_Your instructions_
Could you copy the rows below word for word, leaving out the pictures?

_Data shown_
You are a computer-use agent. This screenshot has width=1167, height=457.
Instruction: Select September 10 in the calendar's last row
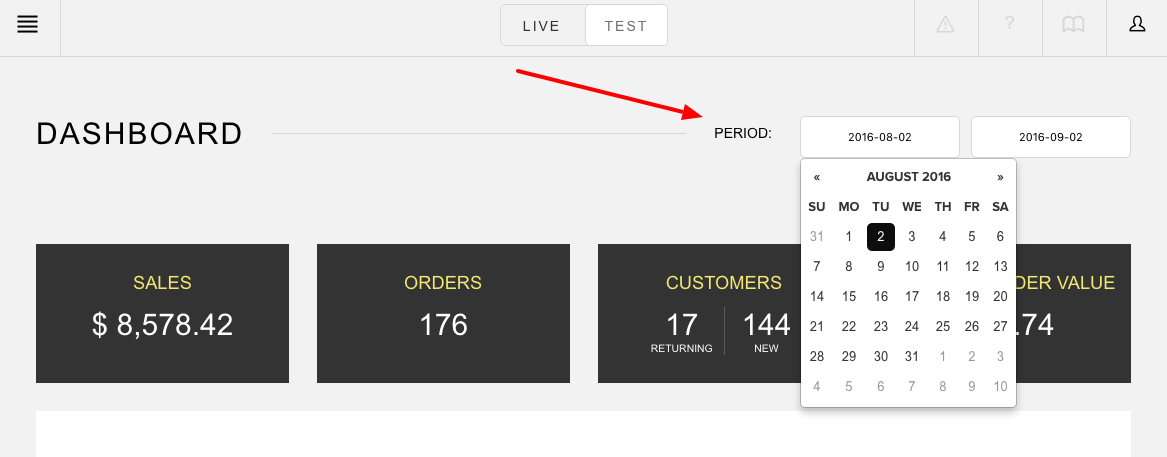[x=1000, y=386]
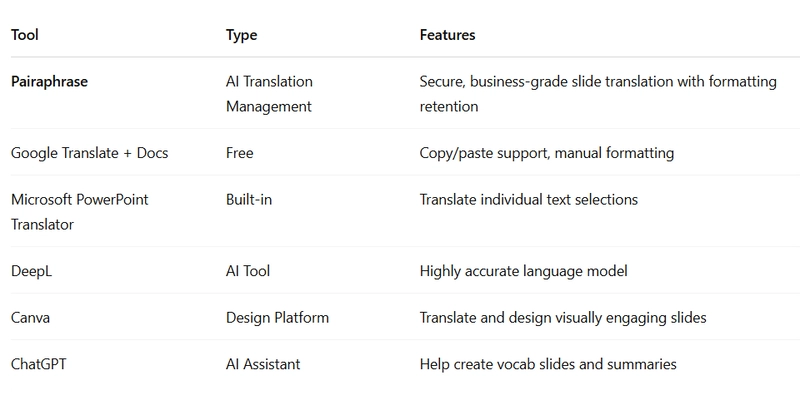Click Translate and design visually engaging slides
Screen dimensions: 800x405
(563, 318)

_Correct answer_
You are a computer-use agent. This screenshot has width=1167, height=457.
Instruction: Select September 10 in the calendar's last row
[x=1000, y=386]
Click Translate and design visually engaging slides
Screen dimensions: 800x405
(563, 318)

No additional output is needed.